● **Task prompt**: Each entry that appears below should be restated word for word.

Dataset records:

● ● ● ● ● ● ●

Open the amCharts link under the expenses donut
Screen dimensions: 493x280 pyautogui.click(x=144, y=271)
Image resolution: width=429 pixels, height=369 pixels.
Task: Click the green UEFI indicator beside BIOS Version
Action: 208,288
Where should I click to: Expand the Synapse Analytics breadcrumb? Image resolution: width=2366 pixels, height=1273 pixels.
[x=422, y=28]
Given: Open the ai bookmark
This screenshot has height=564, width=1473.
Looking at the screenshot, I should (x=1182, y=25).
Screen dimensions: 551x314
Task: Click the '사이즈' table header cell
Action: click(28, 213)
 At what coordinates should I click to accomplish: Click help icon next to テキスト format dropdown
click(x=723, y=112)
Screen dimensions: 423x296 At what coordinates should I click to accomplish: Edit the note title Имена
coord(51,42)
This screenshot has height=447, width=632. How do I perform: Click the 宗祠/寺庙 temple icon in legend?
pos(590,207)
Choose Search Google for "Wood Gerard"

● ● ● ● ● ● ●

● **Solution to this task**:
Open the amCharts link under the expenses donut
Screen dimensions: 493x280 pyautogui.click(x=144, y=271)
Image resolution: width=429 pixels, height=369 pixels.
Task: Click the green UEFI indicator beside BIOS Version
Action: 208,288
Where should I click to: Expand the Synapse Analytics breadcrumb? Image resolution: width=2366 pixels, height=1273 pixels.
[x=422, y=28]
Given: Open the ai bookmark
This screenshot has height=564, width=1473.
Looking at the screenshot, I should (x=1182, y=25).
Screen dimensions: 551x314
Task: Click the '사이즈' table header cell
Action: click(28, 213)
 At what coordinates should I click to accomplish: Click help icon next to テキスト format dropdown
click(x=723, y=112)
Screen dimensions: 423x296 At what coordinates should I click to accomplish: Edit the note title Имена
coord(51,42)
This screenshot has height=447, width=632. How do I perform: Click the 宗祠/寺庙 temple icon in legend?
pos(590,207)
Choose Search Google for "Wood Gerard"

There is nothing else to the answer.